Configuring IAM Permissions

Last Updated Oct 9, 2023

Required IAM permissions
Assign permissions using gcloud cli
Assign permissions using Terraform
Assign permissions using the GCP console

Before we can scan your infrastructure, our service account needs access to read limited metadata from your Google Cloud environment. You must grant us permissions via IAM and retain full control over what we can access and when.

The list of required permissions are:

compute.images.list
For reading metadata about your custom VM images.
compute.disks.list
Reading disk metadata helps us determine which images are in active use. We never have the ability to access disk or image contents.
compute.images.delete
Allows us to clean up unused images according to your rules.

Add permissions via gloud CLI

$ export PROJECT_ID="<your-project-id>"
$ export PRINCIPAL="serviceAccount:<unique email generated for you by DeclutterGCP>"

$ export ROLE_NAME="DeclutterGCP_Images"
$ export PERMISSIONS="compute.images.list,compute.disks.list,compute.images.delete"
//
// create a role containing the permissions we need
$ gcloud iam roles create "$ROLE_NAME" --project=$PROJECT_ID --title="$ROLE_NAME" \
  --permissions="$PERMISSIONS" --description="Used to analyse and recover custom VM image costs"
//
// grant the role to the DeclutterGCP service account
$ gcloud projects add-iam-policy-binding "$PROJECT_ID" \
  --member="$PRINCIPAL" --role="projects/$PROJECT_ID/roles/$ROLE_NAME"

Adding permissions via Terraform

locals {
  project          = "<replace-with-project-id>"
  declutter_member = "serviceAccount:<replace-with-email-supplied-by-us>"
}


resource "google_project_iam_custom_role" "decluttergcp_image_cleanup" {
  role_id     = "declutter.cleanup.images"
  permissions = [
    "compute.images.list",
    "compute.disks.list",
    "compute.images.delete",
  ]

  title       = "DeclutterGCP Custom Role"
  description = "These permissions are required to scan & delete custom VM images from Compute Engine"
}


resource "google_project_iam_member" "assign_decluttergcp_role" {
  role    = "projects/${local.project}/roles/${google_project_iam_custom_role.decluttergcp_image_cleanup.role_id}"
  member  = local.declutter_member
  project = local.project
}

Adding permissions via GCP console

Add a custom role

Open up the Google Cloud console and navigate to the IAM & Admin > Roles section.
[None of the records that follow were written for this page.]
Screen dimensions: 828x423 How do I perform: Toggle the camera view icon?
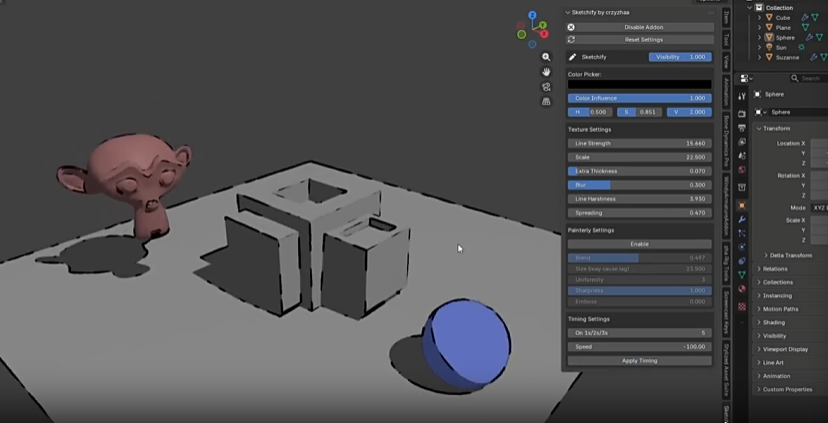click(x=546, y=87)
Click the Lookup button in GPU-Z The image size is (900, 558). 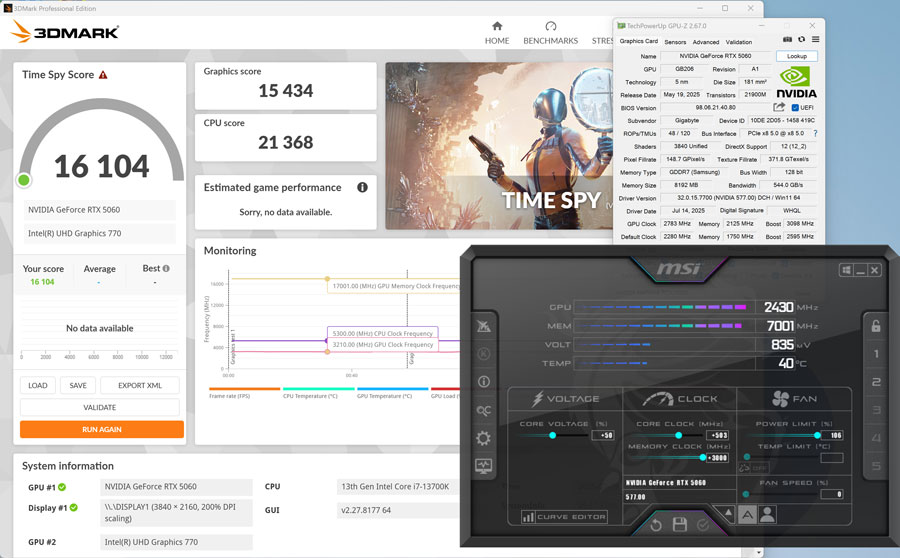coord(796,57)
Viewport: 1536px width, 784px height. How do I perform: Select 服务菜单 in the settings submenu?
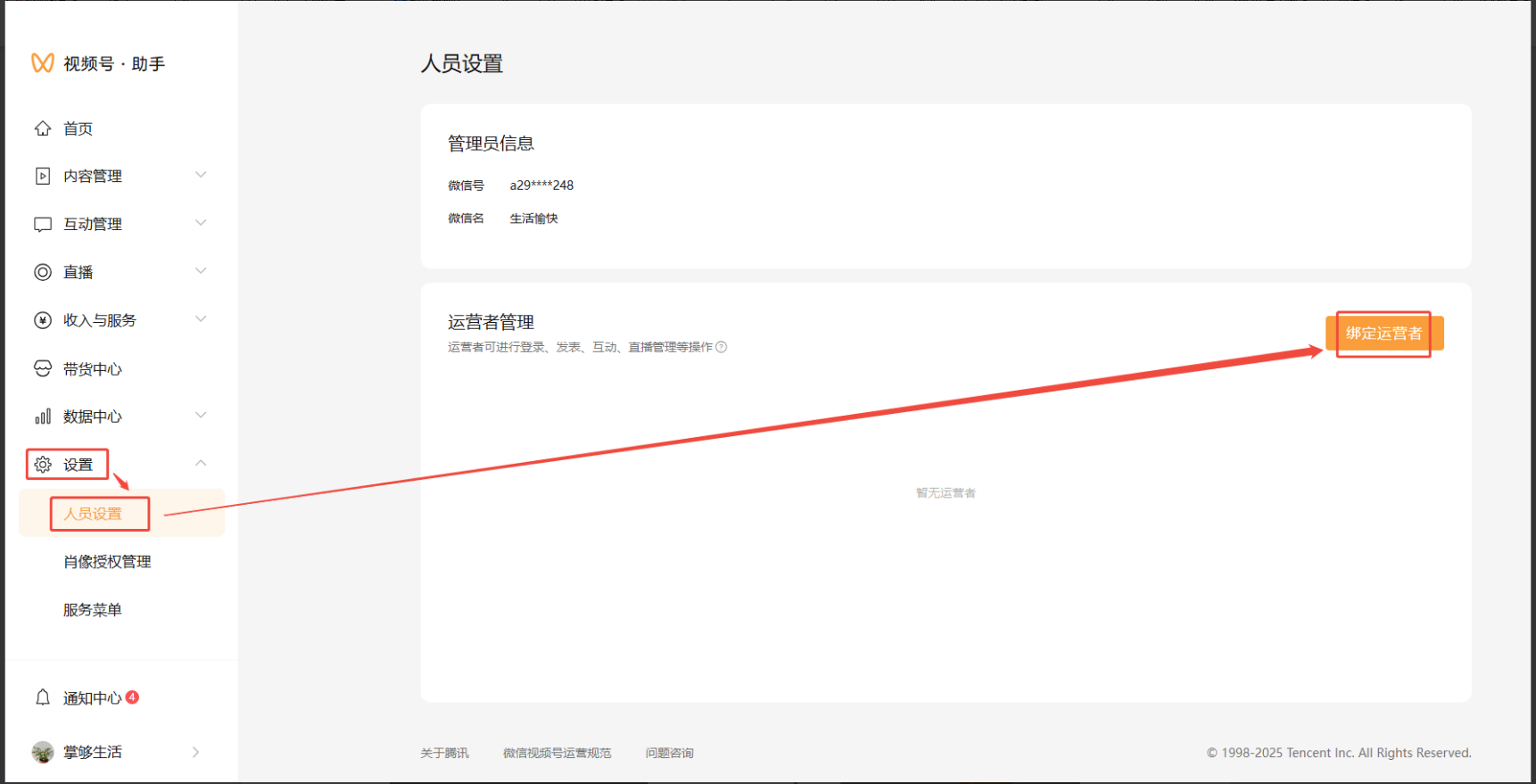pos(93,610)
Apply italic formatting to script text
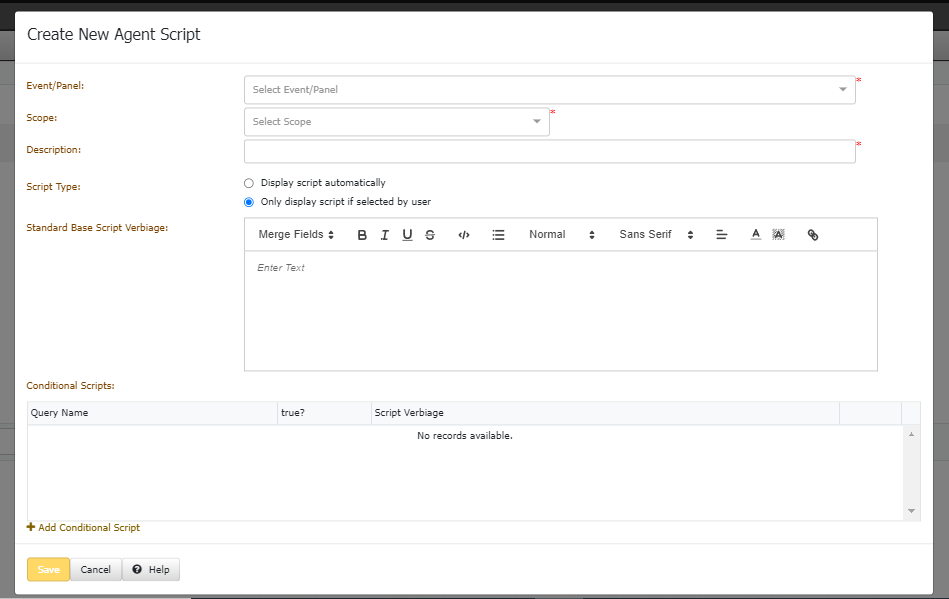This screenshot has height=599, width=949. click(x=384, y=235)
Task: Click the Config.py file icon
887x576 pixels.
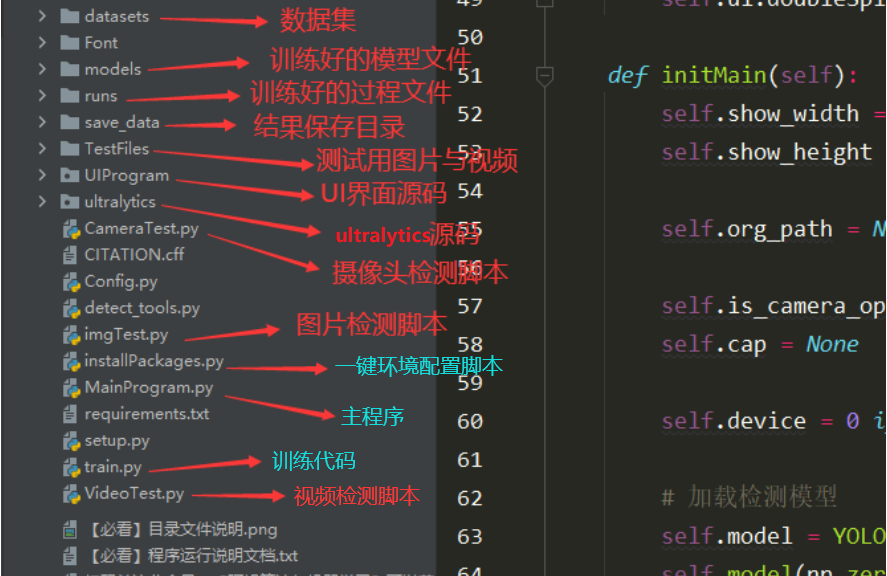Action: pyautogui.click(x=70, y=281)
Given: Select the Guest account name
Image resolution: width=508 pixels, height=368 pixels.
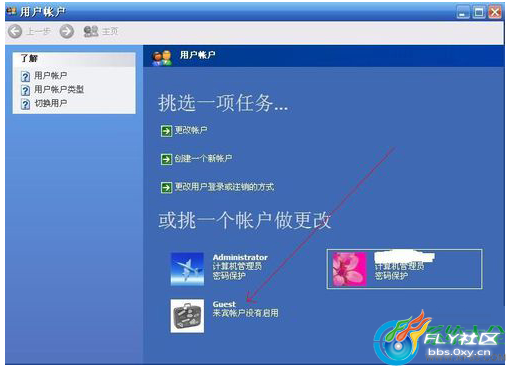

We're going to add a custom role containing only the few permissions we need.
Hit the create role button and fill in the title and description with something memorable and obvious - like DeclutterGCP.
Assign the relevant permissions. These are:
- compute.images.list
- compute.disks.list
- compute.images.delete
Hit 'Create' to save the role.

Assign the role to our service account

Now we should have a role with permissions limited to the ones we need and nothing more. Let's assign the role to the relevant service account.

Navigate to the IAM & Admin > IAM section of your Google Cloud project and press the 'Grant Access' button.
Paste the email address of the appropriate service account. Each account is specific to a user-account - yours will be revealed during the scan setup process.
Select the custom role we just created as part of the previous step and hit save.
Once your policy updates we should have the permissions we need and you can now begin your scan.